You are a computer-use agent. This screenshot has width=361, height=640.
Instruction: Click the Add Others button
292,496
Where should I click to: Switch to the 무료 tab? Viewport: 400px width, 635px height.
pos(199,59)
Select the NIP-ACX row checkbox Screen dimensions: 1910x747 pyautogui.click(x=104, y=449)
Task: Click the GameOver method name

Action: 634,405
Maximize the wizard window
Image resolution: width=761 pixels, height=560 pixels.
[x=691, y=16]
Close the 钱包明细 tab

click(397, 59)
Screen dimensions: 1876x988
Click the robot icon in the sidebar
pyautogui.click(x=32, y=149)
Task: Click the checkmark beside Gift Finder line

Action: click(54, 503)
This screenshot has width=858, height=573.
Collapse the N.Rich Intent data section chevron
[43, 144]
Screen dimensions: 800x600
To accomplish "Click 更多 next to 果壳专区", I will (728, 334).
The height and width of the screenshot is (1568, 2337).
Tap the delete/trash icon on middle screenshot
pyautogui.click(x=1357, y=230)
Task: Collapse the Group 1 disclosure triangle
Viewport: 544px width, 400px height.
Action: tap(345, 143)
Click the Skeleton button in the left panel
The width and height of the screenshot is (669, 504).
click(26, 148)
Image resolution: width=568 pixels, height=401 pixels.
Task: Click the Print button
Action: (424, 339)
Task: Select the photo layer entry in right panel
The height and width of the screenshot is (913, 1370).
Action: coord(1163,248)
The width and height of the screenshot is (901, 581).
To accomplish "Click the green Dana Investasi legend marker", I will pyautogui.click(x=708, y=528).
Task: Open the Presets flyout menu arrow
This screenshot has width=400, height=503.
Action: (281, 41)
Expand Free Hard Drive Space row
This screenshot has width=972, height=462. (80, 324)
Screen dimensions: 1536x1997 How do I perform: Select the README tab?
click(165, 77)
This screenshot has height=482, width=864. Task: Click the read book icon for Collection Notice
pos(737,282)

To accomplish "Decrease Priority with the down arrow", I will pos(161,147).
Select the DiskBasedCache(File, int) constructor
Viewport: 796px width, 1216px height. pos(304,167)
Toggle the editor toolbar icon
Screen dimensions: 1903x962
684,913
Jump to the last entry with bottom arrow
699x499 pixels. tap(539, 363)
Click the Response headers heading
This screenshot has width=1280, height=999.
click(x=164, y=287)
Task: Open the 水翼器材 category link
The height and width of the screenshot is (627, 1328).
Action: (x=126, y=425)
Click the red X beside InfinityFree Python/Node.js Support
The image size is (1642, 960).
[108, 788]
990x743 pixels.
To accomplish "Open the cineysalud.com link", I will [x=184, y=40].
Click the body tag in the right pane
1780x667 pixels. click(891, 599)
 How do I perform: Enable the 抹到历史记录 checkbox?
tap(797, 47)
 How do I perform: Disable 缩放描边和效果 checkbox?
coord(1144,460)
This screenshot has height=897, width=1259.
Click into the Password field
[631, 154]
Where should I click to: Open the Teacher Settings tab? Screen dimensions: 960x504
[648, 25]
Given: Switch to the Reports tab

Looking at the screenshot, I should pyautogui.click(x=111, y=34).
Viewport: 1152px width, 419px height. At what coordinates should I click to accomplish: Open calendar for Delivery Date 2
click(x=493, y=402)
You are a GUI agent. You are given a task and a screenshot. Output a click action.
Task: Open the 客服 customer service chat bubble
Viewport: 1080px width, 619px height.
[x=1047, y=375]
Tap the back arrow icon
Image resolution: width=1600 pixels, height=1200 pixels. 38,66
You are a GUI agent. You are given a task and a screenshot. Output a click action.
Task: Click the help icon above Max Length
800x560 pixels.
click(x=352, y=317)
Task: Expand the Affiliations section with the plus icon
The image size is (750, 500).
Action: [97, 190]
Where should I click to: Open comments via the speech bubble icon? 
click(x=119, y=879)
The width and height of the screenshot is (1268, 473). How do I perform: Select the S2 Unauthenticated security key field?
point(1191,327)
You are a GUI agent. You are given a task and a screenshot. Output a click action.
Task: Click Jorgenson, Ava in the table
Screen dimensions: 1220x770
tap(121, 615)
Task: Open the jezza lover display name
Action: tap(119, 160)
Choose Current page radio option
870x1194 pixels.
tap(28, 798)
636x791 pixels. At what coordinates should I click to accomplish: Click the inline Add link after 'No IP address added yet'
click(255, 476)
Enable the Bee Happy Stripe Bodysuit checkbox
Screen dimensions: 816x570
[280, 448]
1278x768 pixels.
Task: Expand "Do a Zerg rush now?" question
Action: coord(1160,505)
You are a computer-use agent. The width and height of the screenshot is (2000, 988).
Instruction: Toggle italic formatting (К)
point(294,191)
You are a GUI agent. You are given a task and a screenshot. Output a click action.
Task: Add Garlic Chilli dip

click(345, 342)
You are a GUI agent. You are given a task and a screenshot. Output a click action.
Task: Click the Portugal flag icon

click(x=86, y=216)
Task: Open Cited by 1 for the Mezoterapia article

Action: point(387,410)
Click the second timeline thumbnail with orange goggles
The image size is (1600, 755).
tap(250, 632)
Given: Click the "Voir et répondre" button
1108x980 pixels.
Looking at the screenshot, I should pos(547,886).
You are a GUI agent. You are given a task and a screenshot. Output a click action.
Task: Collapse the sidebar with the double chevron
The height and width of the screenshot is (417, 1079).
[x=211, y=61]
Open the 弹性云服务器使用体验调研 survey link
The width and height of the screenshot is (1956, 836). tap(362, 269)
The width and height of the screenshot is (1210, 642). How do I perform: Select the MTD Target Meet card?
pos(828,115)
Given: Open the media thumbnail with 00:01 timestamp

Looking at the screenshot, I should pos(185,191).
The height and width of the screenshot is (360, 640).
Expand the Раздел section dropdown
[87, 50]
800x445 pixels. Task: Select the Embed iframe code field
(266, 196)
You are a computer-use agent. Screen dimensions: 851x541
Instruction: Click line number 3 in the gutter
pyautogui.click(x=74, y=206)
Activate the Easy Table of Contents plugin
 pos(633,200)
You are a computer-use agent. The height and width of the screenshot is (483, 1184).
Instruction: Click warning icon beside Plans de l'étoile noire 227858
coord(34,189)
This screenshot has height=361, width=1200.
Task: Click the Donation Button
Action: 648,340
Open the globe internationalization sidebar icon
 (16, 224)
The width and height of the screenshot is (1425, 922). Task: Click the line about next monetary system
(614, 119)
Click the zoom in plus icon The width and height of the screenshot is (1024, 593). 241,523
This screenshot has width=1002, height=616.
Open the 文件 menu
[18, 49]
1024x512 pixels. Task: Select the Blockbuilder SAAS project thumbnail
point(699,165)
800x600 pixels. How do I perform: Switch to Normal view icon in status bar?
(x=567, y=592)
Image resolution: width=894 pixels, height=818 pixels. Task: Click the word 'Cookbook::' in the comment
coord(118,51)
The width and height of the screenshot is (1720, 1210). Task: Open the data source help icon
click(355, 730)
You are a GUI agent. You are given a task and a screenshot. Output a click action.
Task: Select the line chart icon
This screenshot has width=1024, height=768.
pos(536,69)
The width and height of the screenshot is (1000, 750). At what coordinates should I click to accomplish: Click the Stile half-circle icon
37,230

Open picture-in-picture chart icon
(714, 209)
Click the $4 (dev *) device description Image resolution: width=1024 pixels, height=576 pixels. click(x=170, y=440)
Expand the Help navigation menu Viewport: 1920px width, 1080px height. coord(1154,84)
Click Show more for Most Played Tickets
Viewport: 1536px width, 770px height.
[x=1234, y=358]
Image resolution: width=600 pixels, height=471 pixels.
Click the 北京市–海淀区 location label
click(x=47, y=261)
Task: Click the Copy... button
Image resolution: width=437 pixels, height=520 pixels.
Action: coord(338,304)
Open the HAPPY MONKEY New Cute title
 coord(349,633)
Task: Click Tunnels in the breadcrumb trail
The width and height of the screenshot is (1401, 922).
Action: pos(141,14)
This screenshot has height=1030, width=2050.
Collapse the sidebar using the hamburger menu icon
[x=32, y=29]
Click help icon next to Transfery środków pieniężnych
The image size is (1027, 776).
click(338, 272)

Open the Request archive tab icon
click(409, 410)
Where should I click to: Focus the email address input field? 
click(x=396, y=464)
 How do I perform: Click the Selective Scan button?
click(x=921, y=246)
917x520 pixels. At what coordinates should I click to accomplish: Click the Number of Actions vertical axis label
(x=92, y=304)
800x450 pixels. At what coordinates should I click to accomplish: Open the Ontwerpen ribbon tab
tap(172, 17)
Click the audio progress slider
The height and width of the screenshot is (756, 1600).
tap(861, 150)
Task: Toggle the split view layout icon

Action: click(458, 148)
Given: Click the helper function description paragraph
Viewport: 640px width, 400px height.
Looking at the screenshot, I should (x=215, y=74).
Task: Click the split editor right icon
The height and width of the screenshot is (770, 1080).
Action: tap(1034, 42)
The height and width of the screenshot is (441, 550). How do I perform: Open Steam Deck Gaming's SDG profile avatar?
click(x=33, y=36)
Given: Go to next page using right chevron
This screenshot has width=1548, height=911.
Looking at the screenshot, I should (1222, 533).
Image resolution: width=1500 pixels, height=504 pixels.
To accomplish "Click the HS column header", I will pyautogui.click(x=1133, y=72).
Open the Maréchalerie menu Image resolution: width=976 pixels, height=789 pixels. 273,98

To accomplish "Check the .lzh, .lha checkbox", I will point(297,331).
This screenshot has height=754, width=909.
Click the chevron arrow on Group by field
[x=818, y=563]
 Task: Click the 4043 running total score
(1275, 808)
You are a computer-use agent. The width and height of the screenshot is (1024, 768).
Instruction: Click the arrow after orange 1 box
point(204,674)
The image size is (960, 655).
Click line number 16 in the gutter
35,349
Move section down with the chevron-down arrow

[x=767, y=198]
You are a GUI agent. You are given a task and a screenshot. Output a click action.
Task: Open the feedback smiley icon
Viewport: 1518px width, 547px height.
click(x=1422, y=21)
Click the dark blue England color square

*Your goal*
Starting from the line containing "Task: Click the 4043 running total score" and ending with the final line of the data, reproduce each line exactly as it appears, including no other lines.

*Solution below*
 Task: Click the 4043 running total score
(1275, 808)
You are a computer-use agent. The width and height of the screenshot is (1024, 768).
Instruction: Click the arrow after orange 1 box
point(204,674)
The image size is (960, 655).
Click line number 16 in the gutter
35,349
Move section down with the chevron-down arrow

[x=767, y=198]
You are a GUI agent. You are given a task and a screenshot. Output a click action.
Task: Open the feedback smiley icon
Viewport: 1518px width, 547px height.
click(x=1422, y=21)
Click the dark blue England color square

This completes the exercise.